Durante il convegno la Caritas di Roma e il sociologo Maurizio Fiasco hanno illustrato alcuni dati per far comprendere la portata del fenomeno. Nel 2013 la Caritas di Roma ha inaugurato l’Ufficio “No azzardo” che si è posto gli obiettivi di prevenire, sensibilizzare, formare e rendere i cittadini più consapevoli sulle drammatiche conseguenze del gioco d’azzardo. Attraverso alcuni progetti avviati nelle scuole l’organismo diocesano è entrato in contatto con 966 studenti tra i 14 e i 17 anni. Di questi, il 48% ha dichiarato di giocare abitualmente arrivando a sottrarre documenti e carte di credito ai familiari per accedere ai giochi online. In Italia, stando ai dati aggiornati al 2018, i giocatori abituali sono 5milioni e mezzo, un milione e mezzo dei quali scommettono compulsivamente. Le restrizioni dovute alla pandemia, inoltre, hanno fatto crescere in modo “esponenziale” il gioco online ha detto Fiasco specificando che contro ogni previsione sono soprattutto i cittadini dell’Italia meridionale, campani e siciliani in testa, a giocare telematicamente. L’esperto ha inoltre posto l’accento sulle scommesse tra privati, “una modalità non compatibile con il codice penale. Tra l’altro – ha osservato – un terzo di queste avvengono dall’estero facilitando così il riciclaggio di denaro”.

Ecco quindi spiegato il perché “l’azzardo è ritenuta una fonte primaria di reddito per la mafia, addirittura maggiore allo spaccio di droga” ha detto il generale della guardia di finanza Nicola Altiero, vicedirettore operativo della Dia.

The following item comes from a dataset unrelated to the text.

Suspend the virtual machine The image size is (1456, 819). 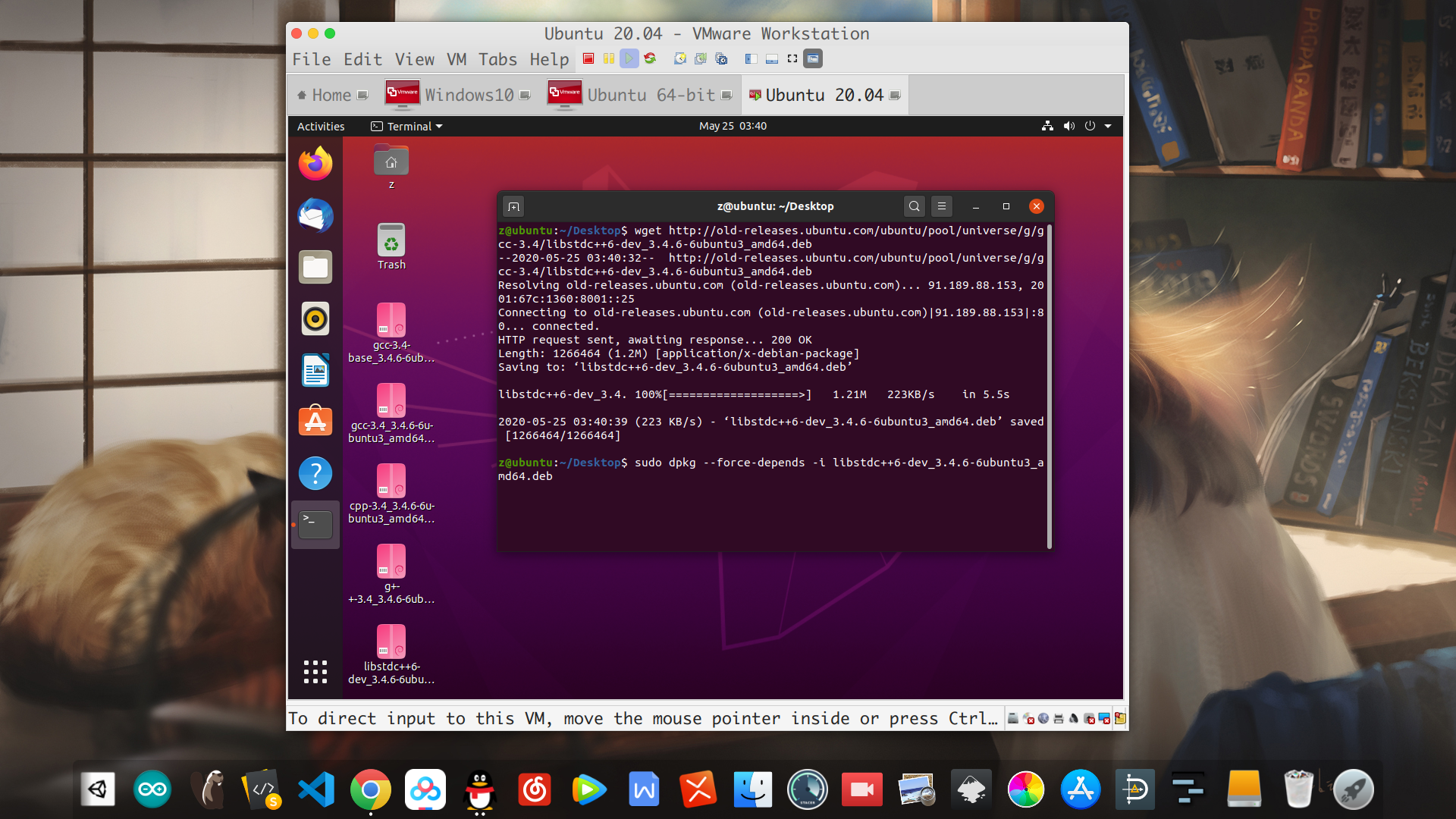[x=608, y=58]
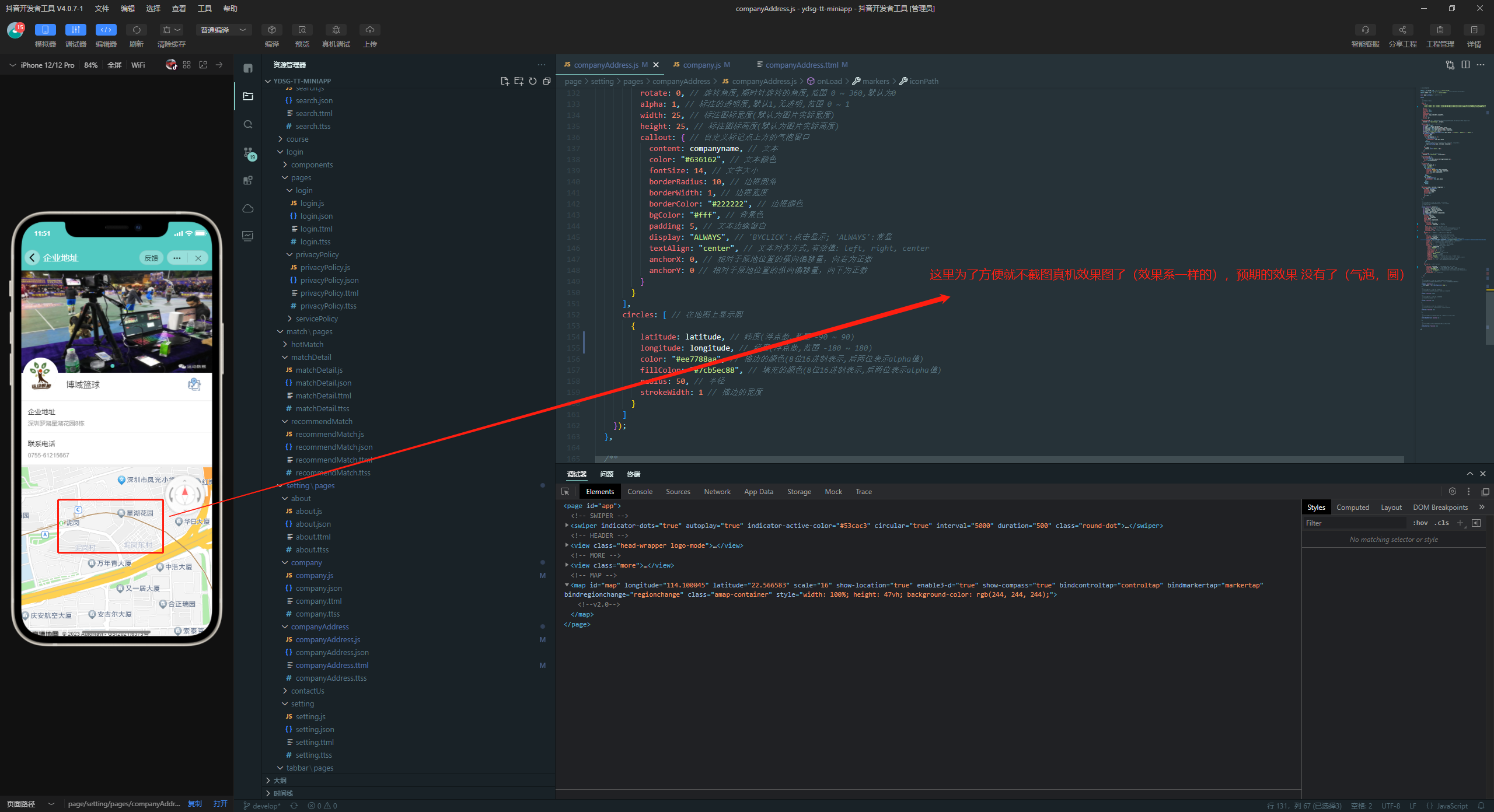1494x812 pixels.
Task: Open the 普通编译 compile mode dropdown
Action: (x=224, y=30)
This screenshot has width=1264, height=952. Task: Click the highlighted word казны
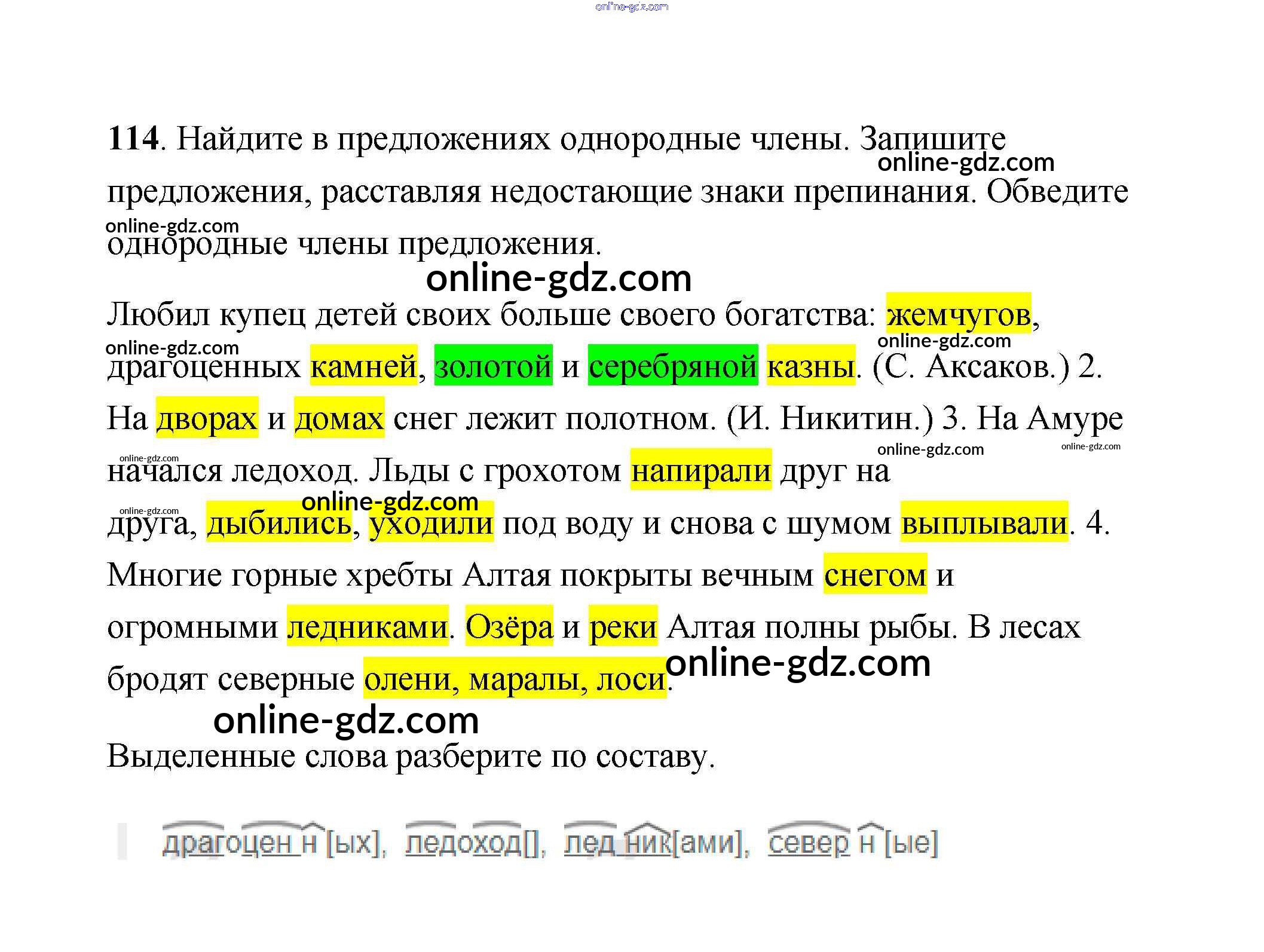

Giustino Trincia, direttore della Caritas di Roma e presidente della Fondazione Salus Populi Romani, ha puntato l’attenzione sul “legame stretto tra sovraindebitamento, azzardo e usura”. Ha quindi proposto una più stretta collaborazione tra le fondazioni antiusura, la promozione di corsi di educazione finanziaria, di una rete di sostegno per le famiglie coinvolte e forme di solidarietà più concrete per chi è caduto nella trappola dell’azzardopatia.

“Non penso che sia possibile rimanere inerti dinanzi ad uno sfacelo simile”, ha chiosato Gianrico Ruzza, vescovo di Civitavecchia-Tarquinia e di Porto-Santa Rufina secondo il quale è necessario intervenire a livello educativo, culturale e politico perché “Con provvedimenti semplici ed efficaci si può opporre un contrasto serio a questo devastante fenomeno”.

Per l’arcivescovo di Gaeta Luigi Vari, l’azzardopatia è una piaga che viene da lontano, infatti, “la si può far risalire a quando i pretoriani si giocarono a dadi la veste di Gesù sotto la croce”.